Everyone who has been in a pathology gross room (where we cut specimens open) for more than 10 minutes has seen a leiomyoma or two. Leiomyomas are benign smooth-muscle tumors that occur in the uterine wall. They are very, very common, and are often found incidentally in a uterus removed for unrelated reasons.
It’s important, obviously, to be able to differentiate between leiomyoma and its malignant counterpart, leiomyosarcoma. Fortunately, leiomyosarcomas are not as common as leiomyomas. In fact, they’re pretty rare. Which is good, because they are fairly nasty malignancies, with a tendency to metastasize early (often to the lung) and recur after surgery. The overall 5 year survival rate is 40%; cases that are poorly differentiated have a dismal 5 year survival rate of 10-15%.
One thing to settle right away is the misguided idea that leiomyosarcomas arise from leiomyomas. They don’t! Or at least, they virtually never do. The incidence of malignant transformation of leiomyomas is vanishingly rare. Leiomyosarcomas arise de novo from myometrial cells or endometrial stromal precursor cells.
Gross appearance
Leiomyosarcomas are usually either bulky, invasive masses within the uterine wall, or polypoid masses projecting into the uterine lumen. Leiomyomas are also either within the uterine wall or bulging into the lumen – but they are not invasive (they look like well-circumscribed, rubbery masses).
Leiomyomas generally have a whorled, firm cut surface, and they are usually not necrotic or hemorrhagic (unless they are large, in which case they may have areas of reddish brown softening. Leiomyosarcomas, on the other hand, are often necrotic and hemorrhagic, and they don’t have a whorled, firm, creamy white cut surface like leiomyomas do.
Microscopic appearance
Of course, to really be sure whether you’re dealing with a leiomyoma or a leiomyosarcoma, you have to look under the microscope. Leiomyomas are composed of bundles of smooth muscle cells that look very much like those of the normal myometrium. The cells have an oval nucleus and are long and slender, and usually there is very little atypia (although there are some benign variants of leiomyoma that have atypia). Atypia or not, they have a very low mitotic index.

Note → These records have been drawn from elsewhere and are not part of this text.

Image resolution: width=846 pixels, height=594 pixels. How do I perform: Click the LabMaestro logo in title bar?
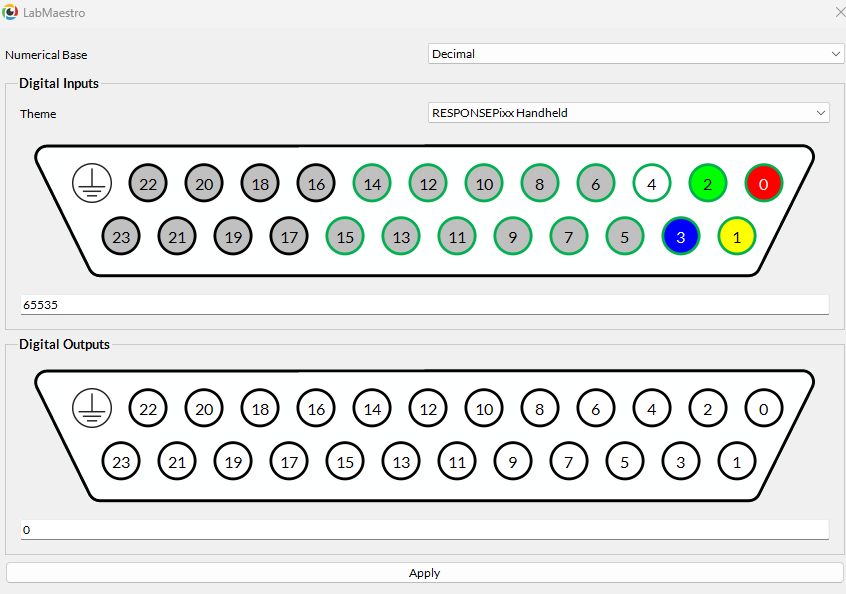10,12
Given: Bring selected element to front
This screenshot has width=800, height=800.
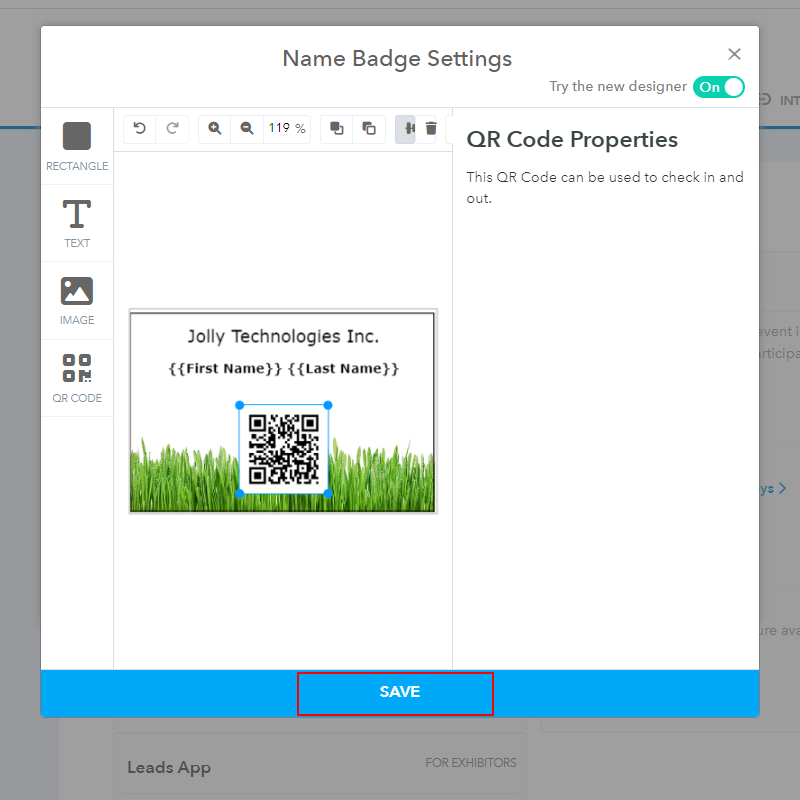Looking at the screenshot, I should tap(337, 128).
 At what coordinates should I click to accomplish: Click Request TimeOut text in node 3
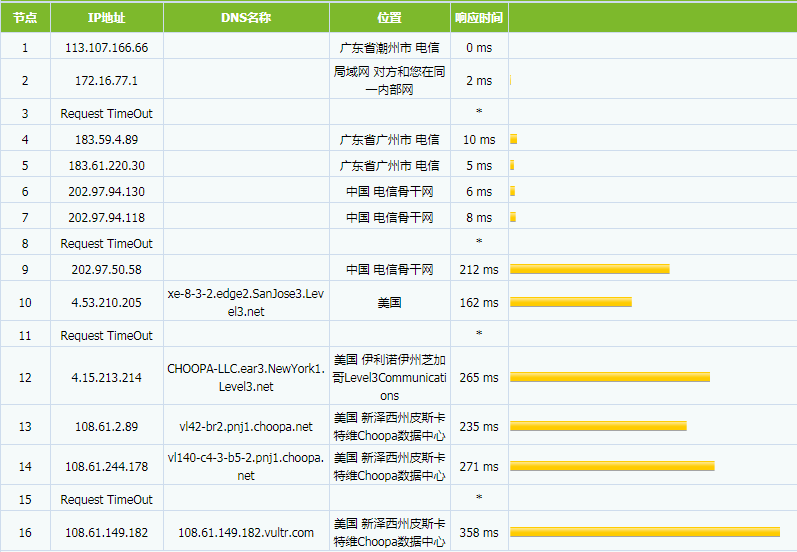(x=106, y=113)
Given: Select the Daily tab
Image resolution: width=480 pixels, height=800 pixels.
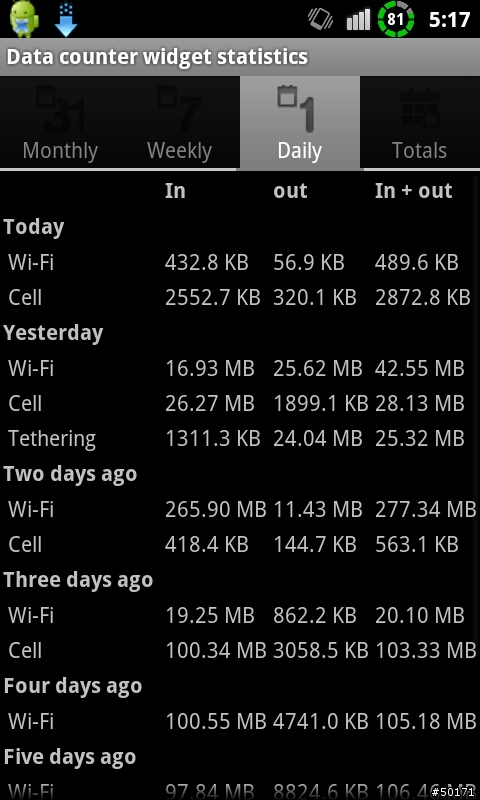Looking at the screenshot, I should coord(300,123).
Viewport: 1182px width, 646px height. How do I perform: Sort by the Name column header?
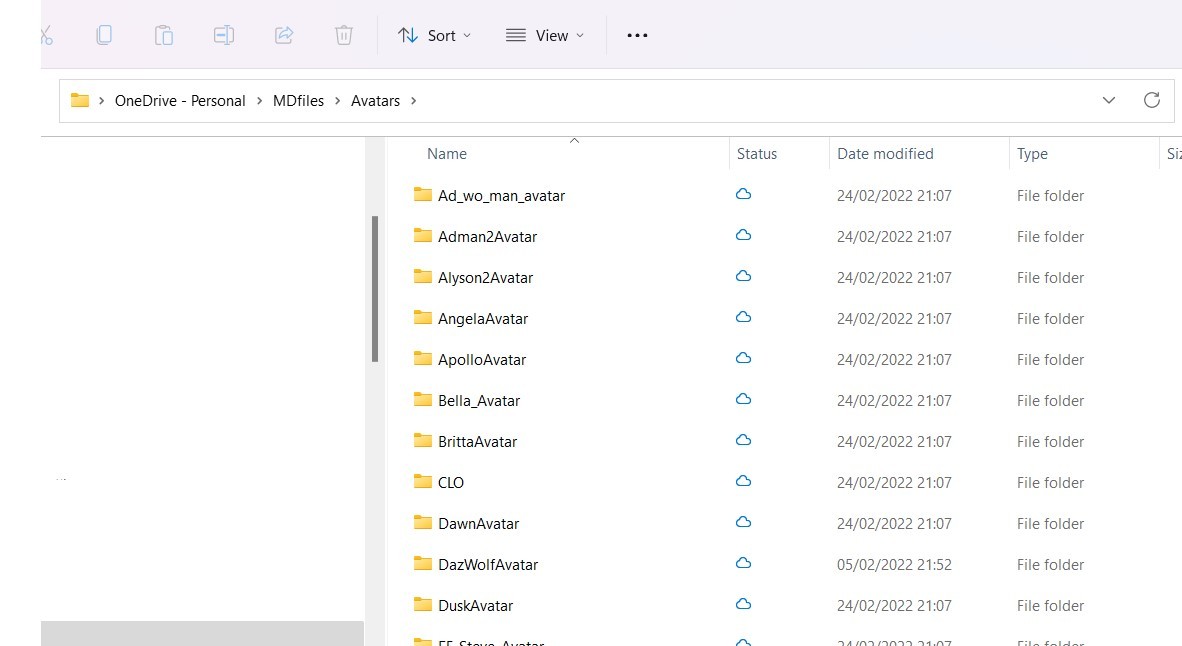[x=447, y=154]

Leiomyosarcomas may be well-differentiated or poorly-differentiated. The well-differentiated ones look a lot like leiomyomas, and the poorly differentiated ones have a lot of atypia and pleomorphism. Either way, you should see an increased mitotic rate in order to call it leiomyosarcoma.

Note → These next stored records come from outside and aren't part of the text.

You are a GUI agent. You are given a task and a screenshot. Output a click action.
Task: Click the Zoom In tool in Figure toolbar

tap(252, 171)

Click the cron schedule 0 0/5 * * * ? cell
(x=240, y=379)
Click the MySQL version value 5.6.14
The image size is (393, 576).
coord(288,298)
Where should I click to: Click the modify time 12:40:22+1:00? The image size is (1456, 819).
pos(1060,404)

If the tumor is pretty well-differentiated, then you need to see 10 mitoses per 10 high power (400x) fields. If atypia is present, or if you see large epithelioid cells, then you only need 5 mitoses per 10 hpf. Necrosis, if present, pushes you towards leiomyosarcoma too.
Sometimes, you just can’t tell which it is: leiomyoma or leiomyosarcoma. In that case, you call it “smooth muscle tumor of uncertain malignant potential.”
Ow, it’s been a long time since my last comment here. Sorry! This post has made my day, THANK YOU!
“Tell me and I forget, teach me and I may remember, involve me and I learn.†Benjamin Franklin
So much to the point ..thanks .
Thanks. It’s very helpful.
This is what my results stated in the report. “Uterine fundal mass, probably a leiomyoma, 2.2 cm”, my concern is the “probably” part.
I wonder if this could be an imaging study report (ultrasound, for example). Imaging studies are great for getting a sense of what is going on – and sometimes the results are clear-cut enough that you don’t need a tissue sample for diagnosis. But in other cases, the best you can say on an imaging study is “most consistent with” – and in those cases, you’d need to get a tissue sample to make a diagnosis.
I hope that this is not a pathology report! Because if it is, it should not have “probably” in the bottom line.
There are specific things that you look for under the microscope to determine whether a mass is a leiomyoma or a leiomyosarcoma. So the bottom line of the pathologic report should say “leiomyoma” or “leiomyosarcoma.”
In rare cases, it can be difficult to tell the two apart microscopically. But in those cases, the bottom line would be more descriptive than just “probably” – and there would most likely be suggestions for how to proceed in order to make a more definitive diagnosis.
Back to your question. Assuming this is an imaging report, I’d discuss this comment with your doctor and see what he or she says. I wish I could give you more information than that, but I won’t pretend to know more than I do!
This is a clinical decision, and I hope that you have a physician that listens to you and that you trust. That is really important! If you don’t feel comfortable, I would get a second opinion. Don’t worry about what anyone thinks – it’s a common thing to do, and you need to feel comfortable that you understand the results of whatever studies are done, and that you understand and agree with the plan for moving forward.